How’s that song go? “A little bit of this -A little bit of that”. The latest real estate headlines have been piping in about rent increases that are occurring as the national vacancy rate is shrinking. Apparently, newly created renters (whether new household formations and/or those leaving the home-ownership role) are getting caught in a short-squeeze due to all the distressed homes not being turned into occupied houses. How ironic. Remember 1-2 years ago when the press was all hot to inform the resident (tenant) to negotiate hard with your landlord for a rent reduction due to the large vacancy rates. What a radical swing? No media pundits telling those residents to lock into longer term lease agreements to hedge against rent inflation -now. Why not!?! Just silence.
If you are in a market were your vacancy rates are tightening, I would suggest you go with conservative raises and use improved cash-flows (or at least partially) for improvements to your rental properties. At least in the mid-term (2-4 years), I would say we will likely see a double-dip in the vacancy rates. Sooner or later, all those unoccupied homes (somewhere in the foreclosure cycle) will be absorbed. I do not think we can expect a logical absorption as more household formations (occur) and people re-enter the home-ownership role. Therefore, prepare for the vacancy rate to weaken as the unoccupied houses get reabsorbed in the market.

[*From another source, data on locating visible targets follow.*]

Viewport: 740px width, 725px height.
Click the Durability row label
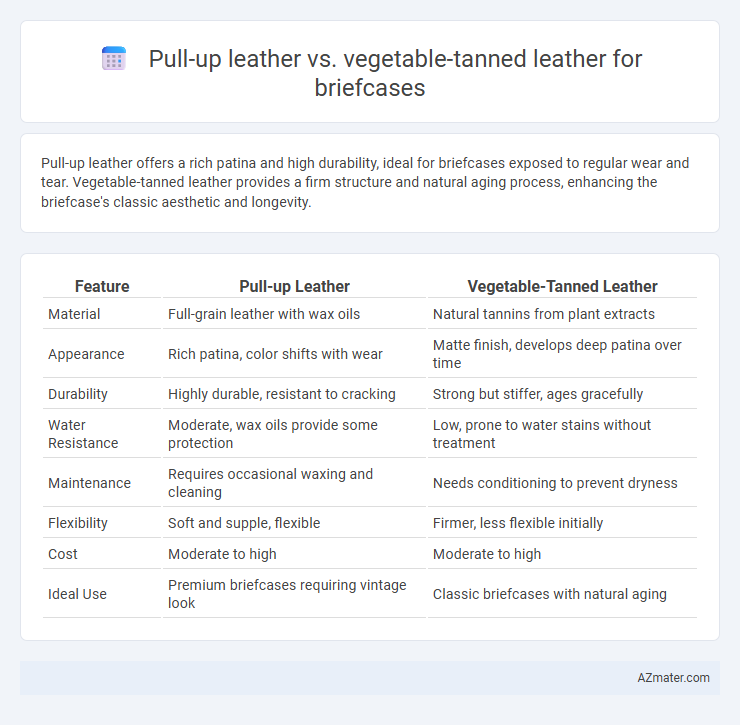point(78,394)
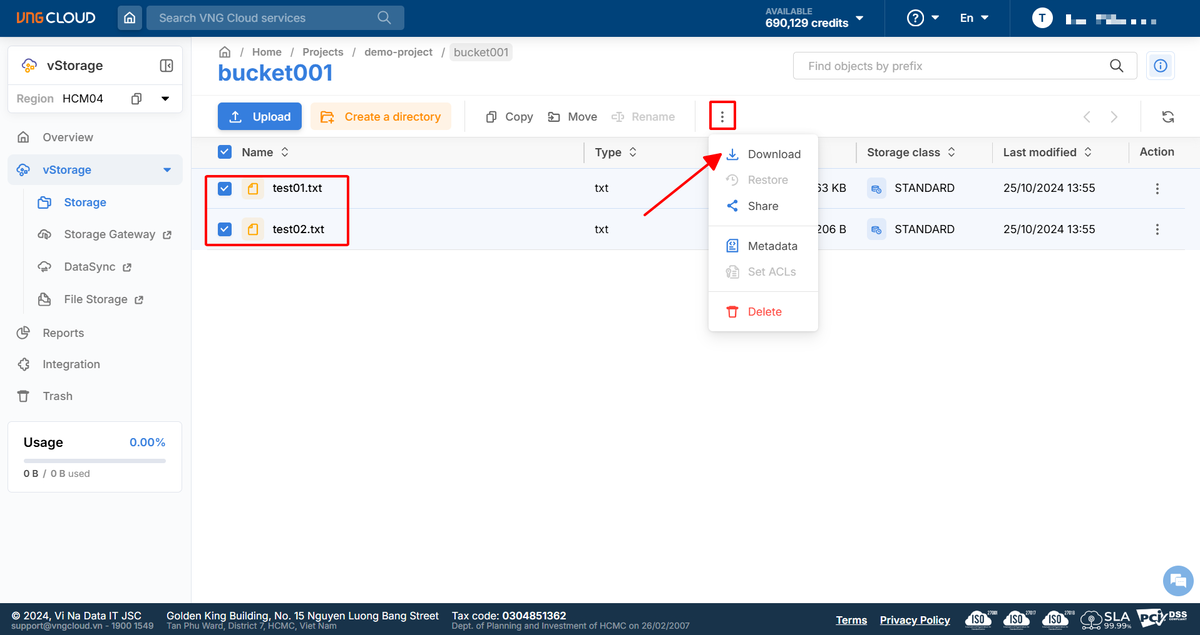Expand the available credits dropdown

[x=859, y=18]
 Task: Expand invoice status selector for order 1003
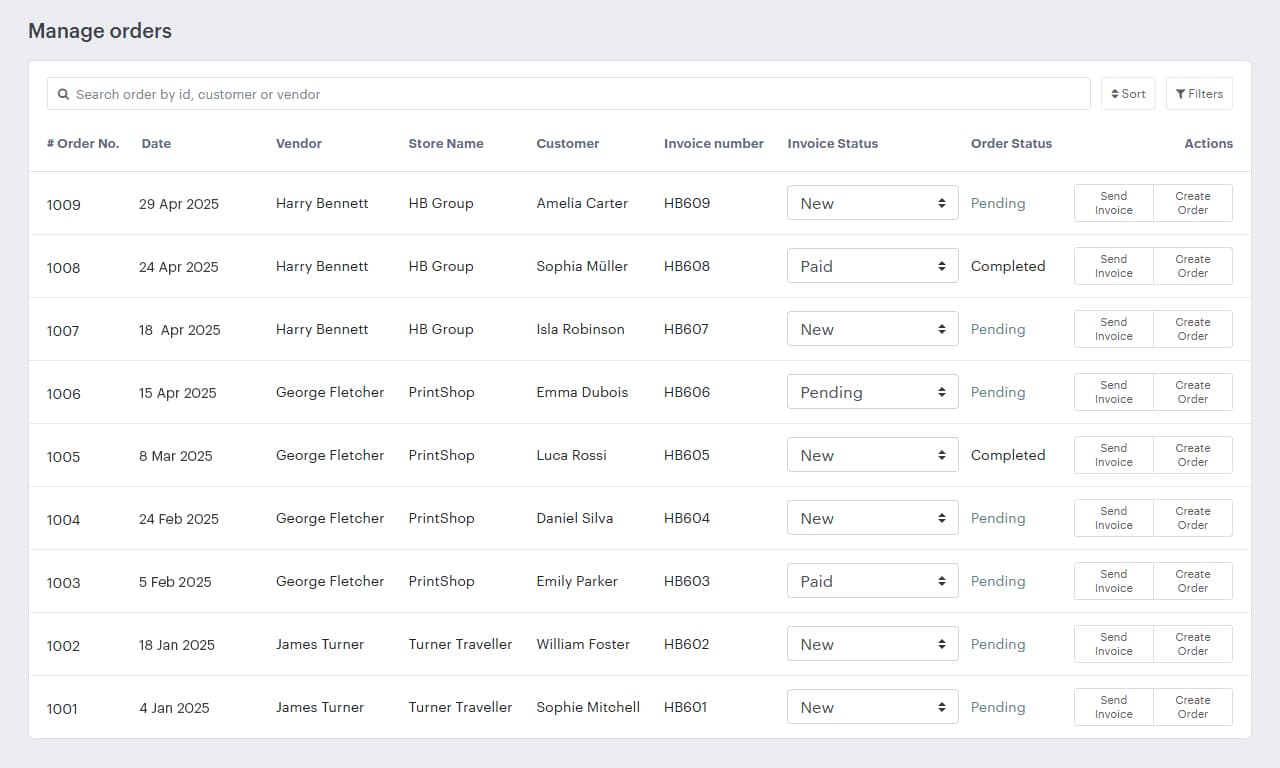pyautogui.click(x=871, y=581)
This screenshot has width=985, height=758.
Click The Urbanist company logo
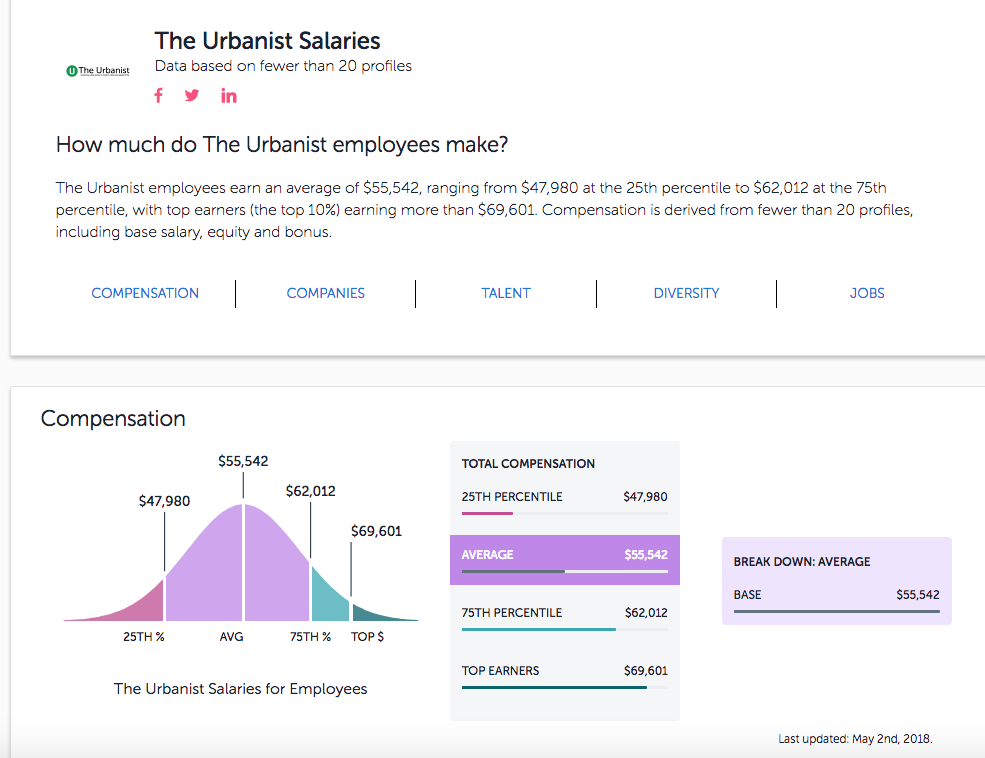pos(97,71)
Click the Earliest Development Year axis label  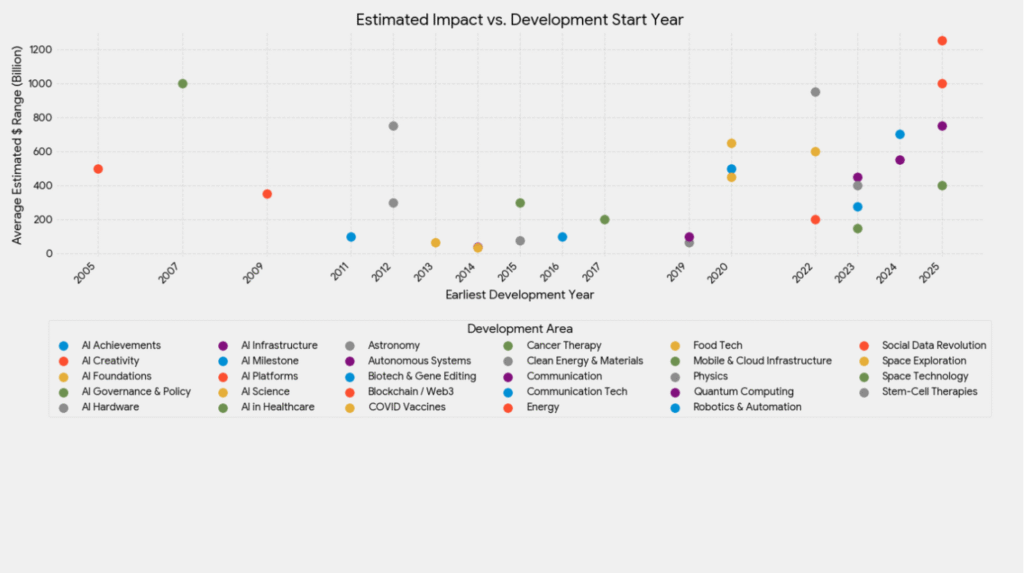pos(519,295)
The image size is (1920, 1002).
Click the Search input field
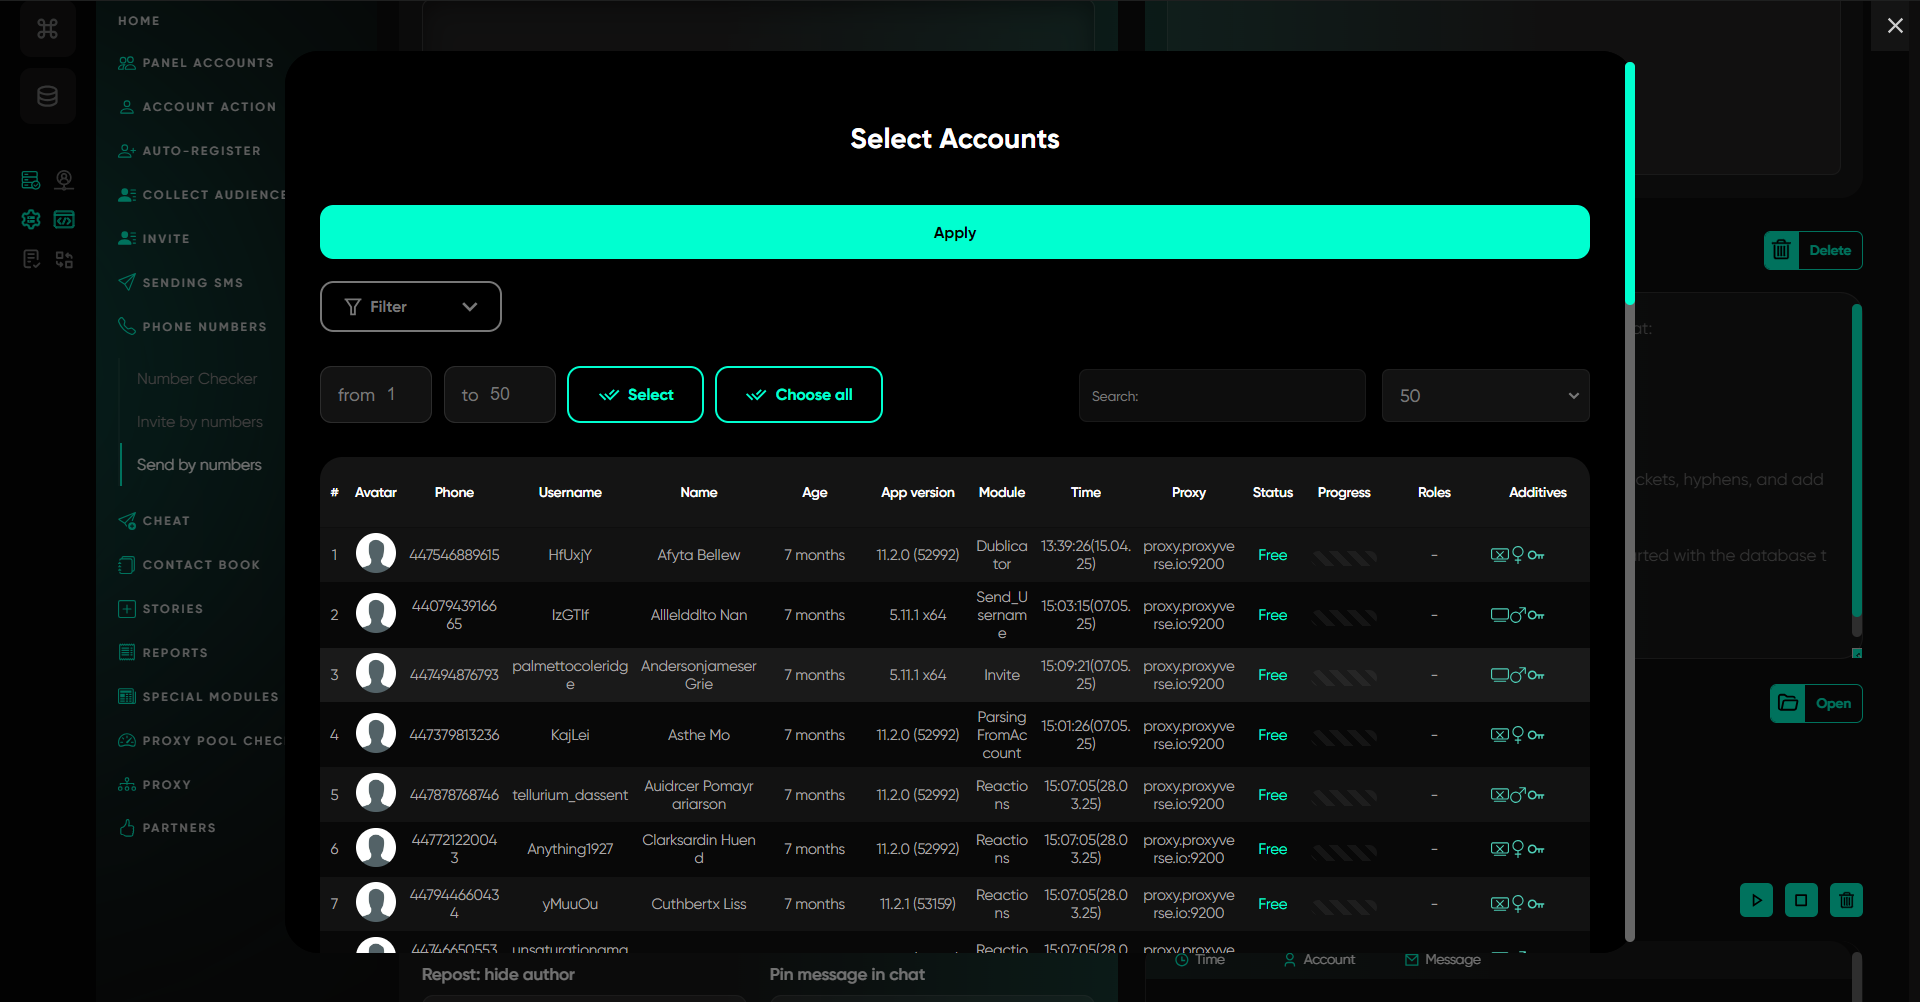pos(1221,396)
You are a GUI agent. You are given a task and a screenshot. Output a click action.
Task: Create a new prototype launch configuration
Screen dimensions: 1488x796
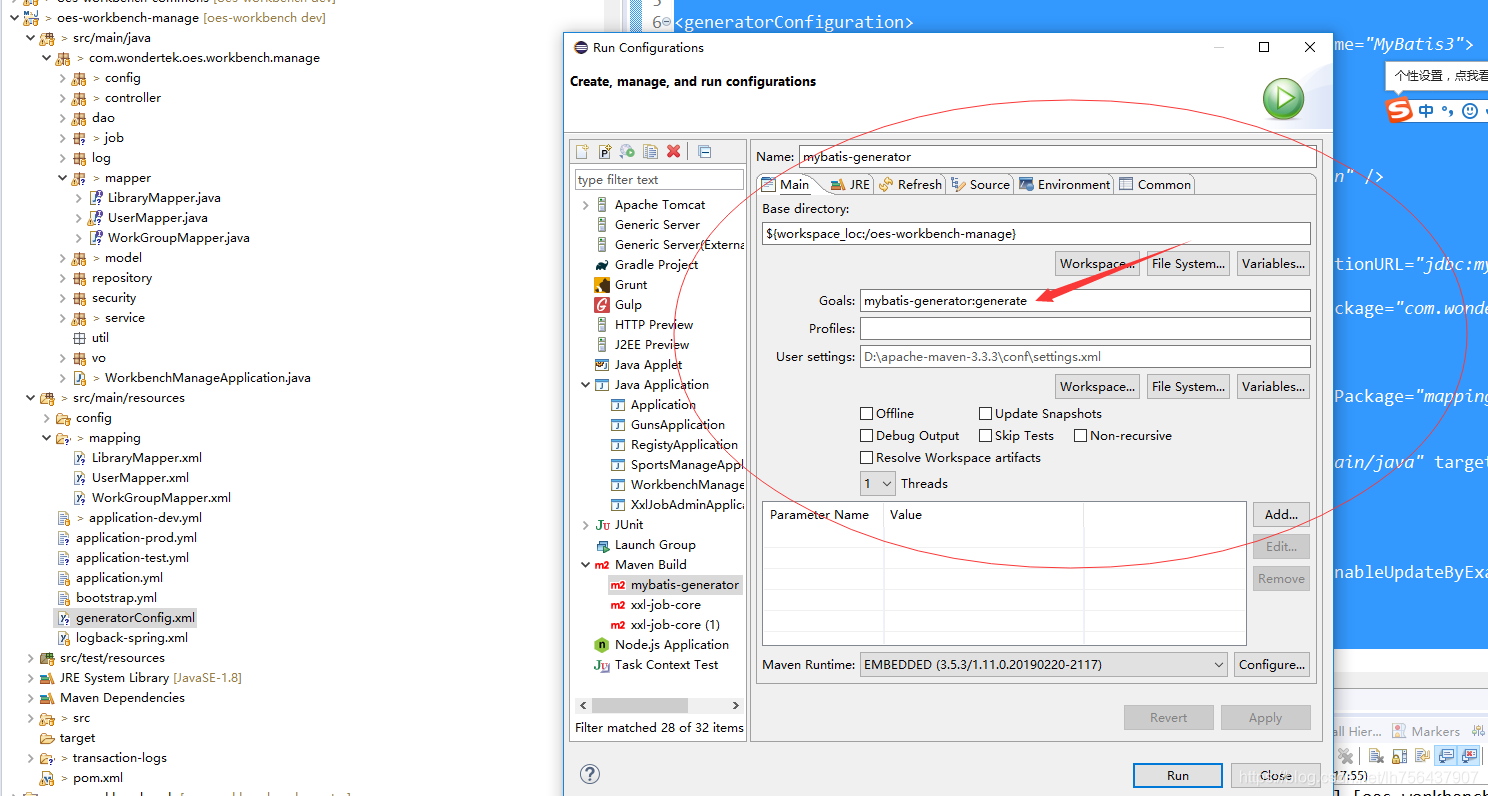click(x=605, y=151)
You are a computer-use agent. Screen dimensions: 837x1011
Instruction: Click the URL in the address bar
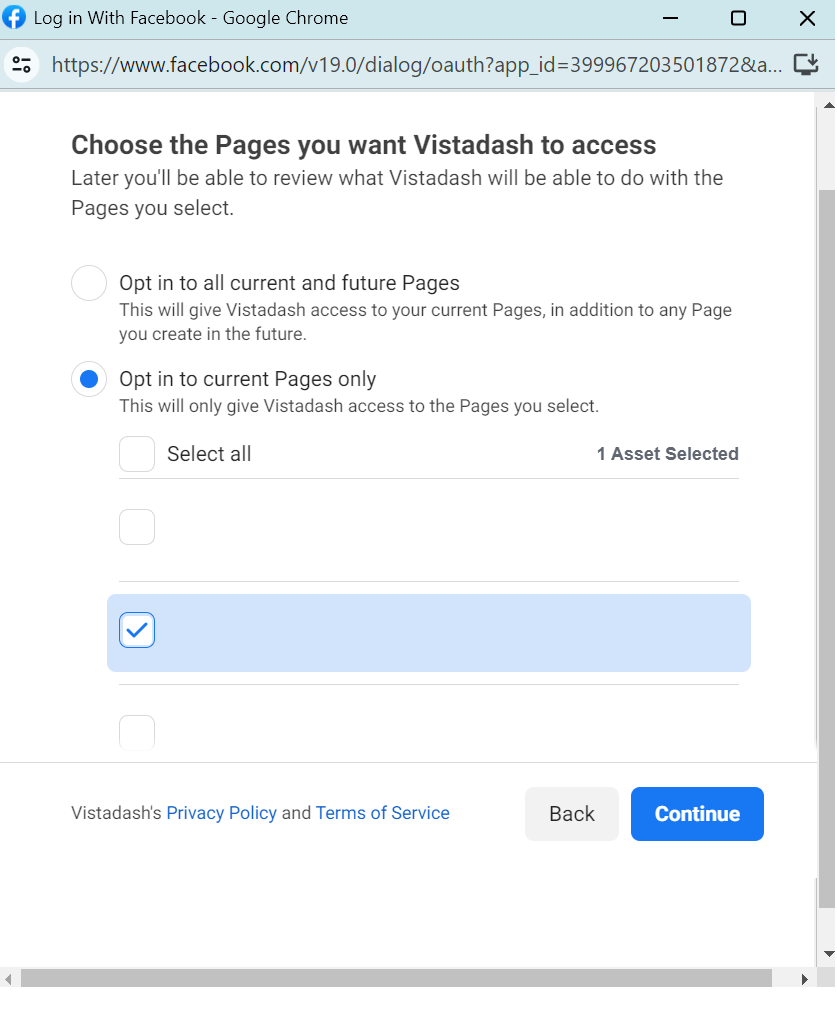[x=417, y=64]
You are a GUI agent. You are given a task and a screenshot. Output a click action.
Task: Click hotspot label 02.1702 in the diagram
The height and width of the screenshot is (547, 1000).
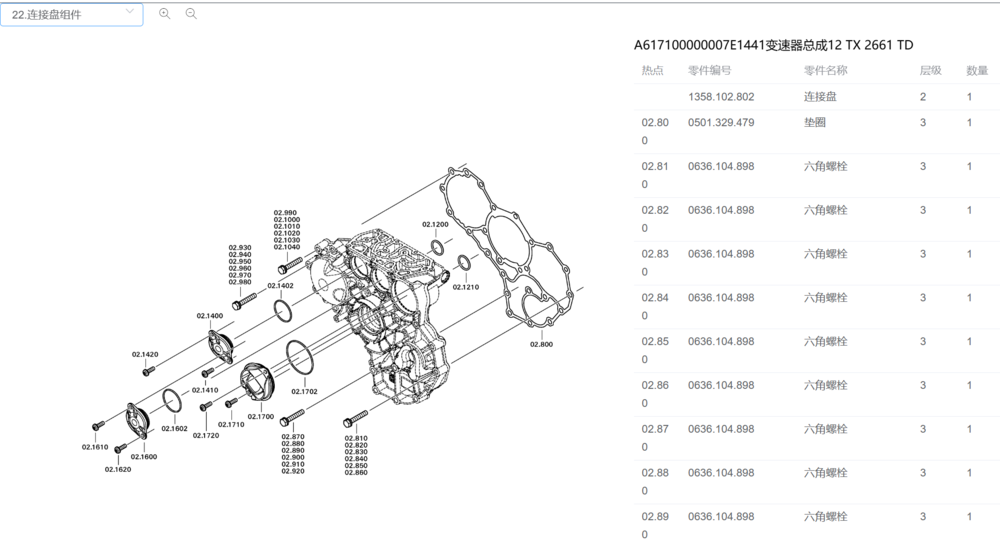tap(304, 391)
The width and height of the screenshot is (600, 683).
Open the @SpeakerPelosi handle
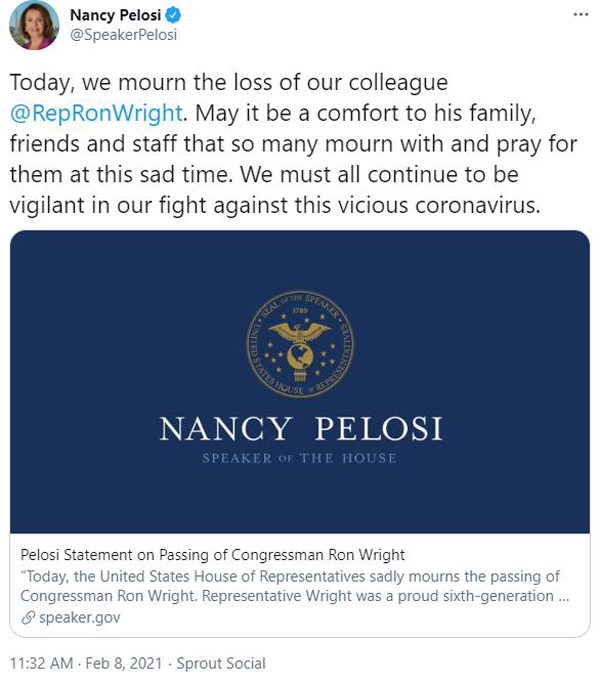point(124,35)
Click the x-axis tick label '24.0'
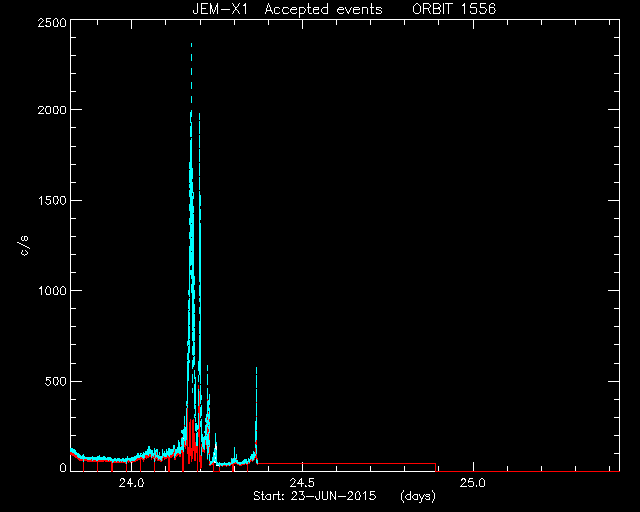The image size is (640, 512). coord(131,483)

I had read that some 10.3 million homes (average) were vacant in 80’s, 10.5 million in the 90’s, and then 15.3 million through the 00’s. In reality, I’m not so sure that is completely out of whack (is that a word?). After-all, we have averaged 30 million in population growth for each of those decades. Hmmmm -perhaps, the locations with absurd vacant home rates are the area’s with the greatest boom & bust effect. You know those 5 States that have represented some 60-65% of the foreclosure’s through America’s Credit Crisis. Of course, one has to take into account other factors (such as doubling-up & population migration) that maybe affecting your local vacancy rates too.
With that said, I posted an article, Vacancy Rates, about a month ago were I had sited an extremely weak 4th quarter in our local rental markets (Charlotte, North Carolina) and backed it up with Census Bureau statistics. Unscientifically, I am seeing a reversal -now. Year-to-date, I am seeing our vacancy rates improve dramatically and predominately driven by three main effects: Tired of having a roommate (or living with mom & dad), new job, and/or transfer into town (with a weighting towards cannot sell old home vs. waiting to get comfortable with our new surroundings). I suspect our local vacancy rates will trend down from the 9.8-11% range down to 7.8 to 9.5% for the first half of 2011. After-that, it’s anyone’s guess.
Why do I say that?
I believe 2011 will be the year of the deluge of distress houses on the market (at least for Charlotte, NC) after the back-up from the ‘robo-signing’ fiasco. Read my “Blood in the Streets” for thoughts of how I believe this is the year for a real estate investor to have the greatest odds of taking advantage of the market distortions that we’ve been witnessing for the past 3 years. I think investors will be putting the majority of these homes back on the market ‘for rent’.
So -I do not predict an extremely healthy rental market trending down to 5-7.5% vacancy rates (at least locally). However, I think we as a Nation have been so beat-up, especially after getting blind-sided contrary to what the vast majority of experts were espousing during the great boom years of 2003 to 2007, that we are underestimating our abilities and talents in this great country we call the United States of America. Jobs -they are coming. This will heal our issues (although -not overnight).
So while our country works at creating another 30 million people in this Nation from 2011 to 2020, we will slowly whittle down that excess 5.3 million in homes (from the decades average(s) quote from above). Don’t forget home builders will probably not exceed in creating anymore than 250k to 600k new homes per year for the next 2-3 years while we continue to average some 500k to 1 million new household formations and an unknown amount of double-up declines (from those new jobs). Remember supply and demand. So what are the media pundits going to espouse next?
It’s gonna happen -the formation of a bottom is setting now. The ball is starting to roll.